Are alternative investments one of the keys to family office profitability?
By Don Wilkinson
DFW & Associates
In the minds of the ultra-wealthy, safety and capital conservation are first and foremost. So what’s the key to wealth preservation for family offices and their client base in these turbulent times?
If you’re wondering what’s on the minds of affluent candidates for family offices, wealth preservation is a priority. The wealth of such individuals and families is put at risk by the up and down gyrations of traditional equity and debt markets.

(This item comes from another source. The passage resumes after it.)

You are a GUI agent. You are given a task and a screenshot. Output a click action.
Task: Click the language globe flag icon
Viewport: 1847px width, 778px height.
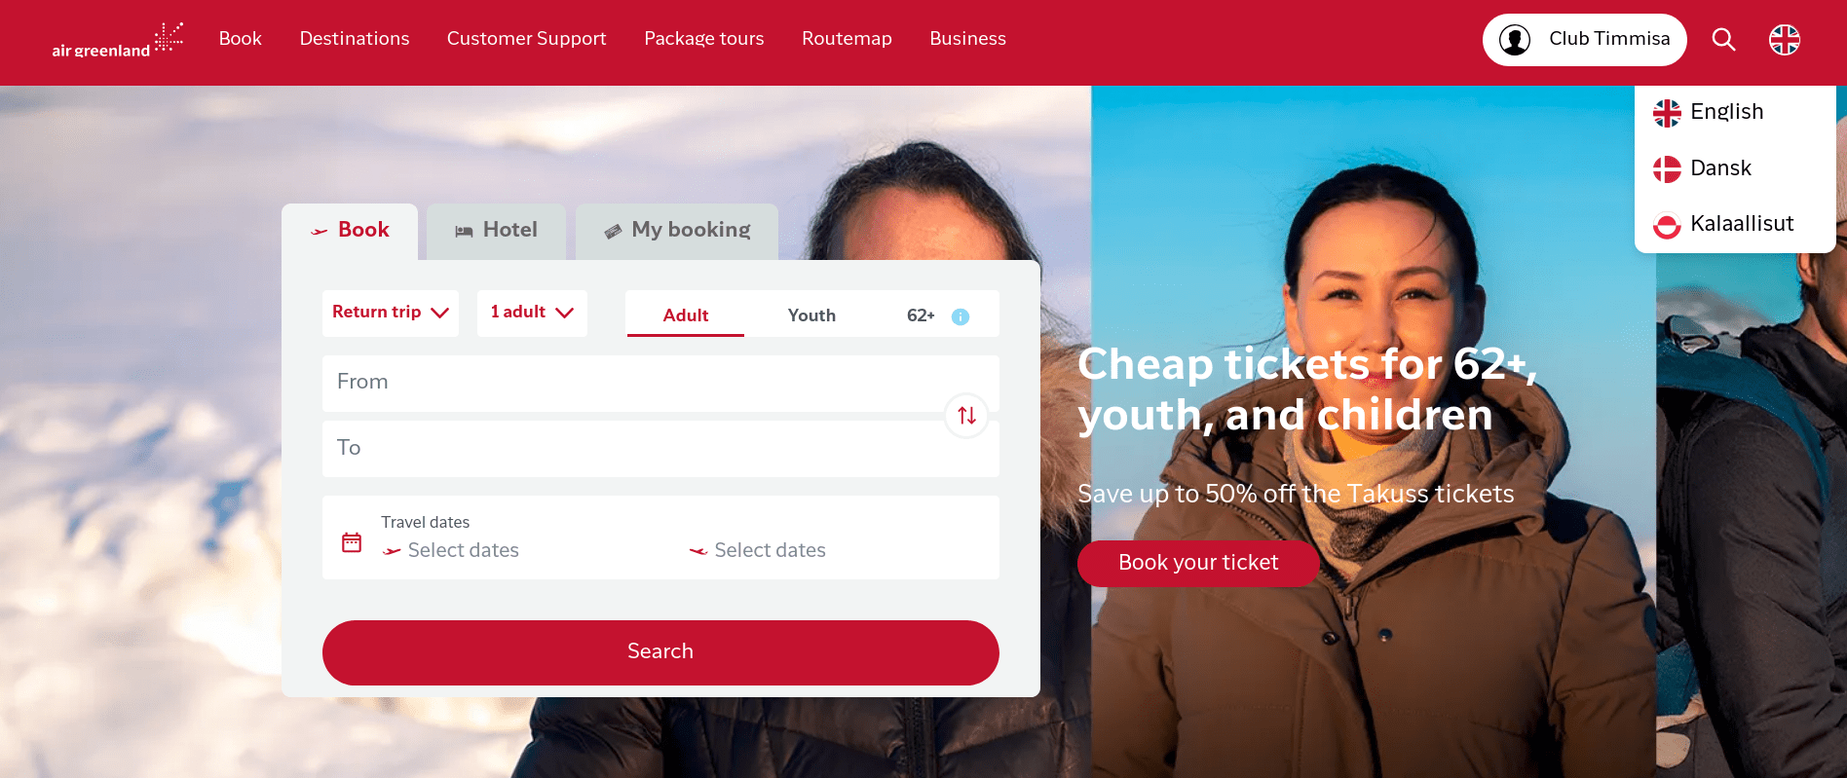1785,40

Essentially, there are a number of economic dimensions that have occurred during the recent volatility in the marketplace that affected the very rich. First, they have lost a portion of their wealth; then they’re confronted by increased taxes, estate law changes, currency devaluation, deflation, inflation, liberal confidentiality rulings, geopolitical upheaval, Wall Street scandals, etc.
In the minds of the ultra-wealthy, safety and capital conservation are first and foremost. So what’s the key to wealth preservation for family offices and their client base in these turbulent times? Greater asset diversification through alternative assets.
Moving the portfolio forward is essential for family office wealth creation, not only for the present situation of wealthy clients but for the transfer of wealth to their future generations.
More and more, this need for diversification is driving family office fiduciaries to actively seek out alternative investments such as private equity, hedge funds, real estate and collectables such as art. Navigating sophisticated and complicated yet rewarding asset classes can be difficult without the right information, advice and tools.
With the increasing complexity of wealth and the need to coordinate professional activities, the family office has evolved as a central advisory source. In fact, recent research by the Kass Family Group has concluded that out of a pool of affluent clients who resigned from their financial advisors, 40 percent would prefer to be a member of a family office.
Traditionally, the family office has retained traditional investment managers in mutual funds, separate managed accounts, ETFs, bonds, fixed income assets, administrating the majority of the family office’s portfolio.
However, for most family offices, utilizing traditional investing models is not enough. Not enough for a family office; especially the single model to achieve year in and year out profitability.
Many family offices prefer alternative investment managers to head hedge funds, managed futures, private equity and venture capital in order to use multiple types of investment strategies to achieve their returns. Lately, alternative investments often outperform the equities market, especially in down markets. Other areas of recent interest are timber, water resources and credit (debt).
Hedge funds and private equity firms are often used in family office portfolios with the hope of achieving a good risk adjusted return, or alpha. There are over 15,000 hedge fund and private equity funds in the world and their strategies are diverse and dynamic.
The very same advice family offices echo to their clients of diversifying their assets is key to firms’ profitability, even their survivability, during these rocky economic times. That may very well be true as another Kass study (151 FOs) concluded that 85 percent of family offices are committed to hedge funds, while 50 percent are in private equity investments, featuring pure alternative asset classes.